_What the task requires_:
From the silicosis text below, return the stretch from "The trial, on" through "in September 2018.", copied word for word.

_Reading text_:

This index case was only in his fifties, and ended up a couple of years later having a lung transplant. Concerns were raised and several respiratory physicians gave evidence of this issue to the Queensland Senate inquiry into Black Lung (where silica is also implicated) and the NSW Review of the Dust Disorders Scheme.
Last year, a series of seven cases was published from Victoria and NSW, with the warning that these were likely to be only the tip of the iceberg. These workers were using no precautions at all against dust inhalation and were dry cutting the engineered stone both in the preparation factory and on site in the installation areas.
A management conundrum
Silicosis is thought to be untreatable, but this therapeutic nihilism may be unwarranted in the modern era of anti-fibrotic treatment. Over the past year, Respiratory physicians have been working to address this situation and have recently been successful in obtaining limited funding for a world-first trial in this area.
Pharmaceutical company, Boehringer Ingelheim has kindly agreed to fund a pilot study treating 50 patients with nintedanib, an oral anti-fibrotic therapy which could reduce the progressive lung function decline in pneumoconiosis, including silicosis.
The trial, on which some of us (DY, AJ, and SM) are co-investigators, has yet to start, but does offer some hope in a worrying situation. Lung transplantation is also an option in end-stage disease, and outcomes are as good the outcomes of transplantation other diseases, but is extremely expensive in both dollar and human costs. No one would here deny the old saying that “Prevention is better than cure”.
As a result of the concerns raised by the medical community, several workplace audits have been conducted, showing extremely high respirable free silica levels.
Health surveillance was initiated in Queensland, and preliminary findings of the first health surveillance data were notified to WorkCover Queensland and Workplace Health and Safety Queensland in September 2018.
The crude prevalence rate for accelerated or complicated silicosis in the workplace health survey was approximately 30 percent -a shockingly high prevalence rate reflecting the likely total absence of any dust suppression
The need for a coordinated national response
On September 18 2018, the Queensland Minister for Industrial Relations, Hon. Grace Grace, announced a ban on dry cutting, and the launch of a health screening program for all workers involved in such work in Queensland. No such measures have to date been announced in other states.
There are many businesses currently involved in the manufacture of kitchen benchtops, with a workforce that must number several thousands. All these workers need to be identified and screened.
The risk of developing (and spreading) tuberculosis in such workers should not be under estimated. The rest of Australia needs to follow Queensland’s lead and ban dry stone cutting.

_Data for review_:
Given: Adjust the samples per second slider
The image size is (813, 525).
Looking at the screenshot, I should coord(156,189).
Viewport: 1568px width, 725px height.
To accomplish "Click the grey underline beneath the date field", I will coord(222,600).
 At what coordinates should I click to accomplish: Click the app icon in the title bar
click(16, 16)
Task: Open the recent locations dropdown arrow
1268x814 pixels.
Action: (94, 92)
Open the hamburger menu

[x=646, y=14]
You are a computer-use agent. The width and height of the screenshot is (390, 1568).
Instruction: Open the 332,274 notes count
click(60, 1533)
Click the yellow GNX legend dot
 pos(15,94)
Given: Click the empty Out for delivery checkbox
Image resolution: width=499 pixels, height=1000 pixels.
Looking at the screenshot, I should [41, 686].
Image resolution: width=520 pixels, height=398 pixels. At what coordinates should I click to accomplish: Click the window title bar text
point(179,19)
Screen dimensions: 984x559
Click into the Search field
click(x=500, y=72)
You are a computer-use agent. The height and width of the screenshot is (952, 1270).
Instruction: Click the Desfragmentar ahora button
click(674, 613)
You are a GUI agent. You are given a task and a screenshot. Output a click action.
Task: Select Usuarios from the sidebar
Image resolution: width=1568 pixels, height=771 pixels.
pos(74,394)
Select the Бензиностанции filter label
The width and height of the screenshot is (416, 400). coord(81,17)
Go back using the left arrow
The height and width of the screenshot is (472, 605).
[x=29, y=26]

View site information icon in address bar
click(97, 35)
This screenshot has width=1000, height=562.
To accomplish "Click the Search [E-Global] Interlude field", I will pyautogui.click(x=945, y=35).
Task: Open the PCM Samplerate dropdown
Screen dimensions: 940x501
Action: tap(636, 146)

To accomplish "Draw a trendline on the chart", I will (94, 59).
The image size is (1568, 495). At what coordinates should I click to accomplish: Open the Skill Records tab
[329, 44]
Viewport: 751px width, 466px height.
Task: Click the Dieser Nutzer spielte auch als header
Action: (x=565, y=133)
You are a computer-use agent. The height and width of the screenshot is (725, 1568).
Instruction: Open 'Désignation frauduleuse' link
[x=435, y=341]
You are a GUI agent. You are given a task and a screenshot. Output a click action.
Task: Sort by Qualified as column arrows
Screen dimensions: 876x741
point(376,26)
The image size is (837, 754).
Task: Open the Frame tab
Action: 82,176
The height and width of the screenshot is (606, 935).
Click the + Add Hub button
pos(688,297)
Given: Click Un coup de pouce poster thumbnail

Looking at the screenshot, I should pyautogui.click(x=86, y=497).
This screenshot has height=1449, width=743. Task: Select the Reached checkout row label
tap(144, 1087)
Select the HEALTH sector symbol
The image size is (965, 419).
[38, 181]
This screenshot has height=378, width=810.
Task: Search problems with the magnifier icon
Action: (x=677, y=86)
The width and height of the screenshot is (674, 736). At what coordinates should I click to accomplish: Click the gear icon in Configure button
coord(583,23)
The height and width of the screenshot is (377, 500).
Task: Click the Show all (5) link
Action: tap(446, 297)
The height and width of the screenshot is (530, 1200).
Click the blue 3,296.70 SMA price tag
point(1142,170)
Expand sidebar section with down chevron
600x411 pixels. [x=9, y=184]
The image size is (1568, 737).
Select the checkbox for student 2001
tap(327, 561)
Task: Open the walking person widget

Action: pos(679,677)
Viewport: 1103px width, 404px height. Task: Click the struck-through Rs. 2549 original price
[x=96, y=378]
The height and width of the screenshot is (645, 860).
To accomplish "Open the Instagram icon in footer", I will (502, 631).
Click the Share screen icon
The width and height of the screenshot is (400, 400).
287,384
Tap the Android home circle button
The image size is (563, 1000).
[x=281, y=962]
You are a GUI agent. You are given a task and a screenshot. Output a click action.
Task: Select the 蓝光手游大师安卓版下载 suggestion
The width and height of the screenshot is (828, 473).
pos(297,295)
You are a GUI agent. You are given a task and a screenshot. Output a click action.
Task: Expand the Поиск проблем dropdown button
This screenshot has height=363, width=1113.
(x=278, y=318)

_Result for this task_:
The trial, on which some of us (DY, AJ, and SM) are co-investigators, has yet to start, but does offer some hope in a worrying situation. Lung transplantation is also an option in end-stage disease, and outcomes are as good the outcomes of transplantation other diseases, but is extremely expensive in both dollar and human costs. No one would here deny the old saying that “Prevention is better than cure”.
As a result of the concerns raised by the medical community, several workplace audits have been conducted, showing extremely high respirable free silica levels.
Health surveillance was initiated in Queensland, and preliminary findings of the first health surveillance data were notified to WorkCover Queensland and Workplace Health and Safety Queensland in September 2018.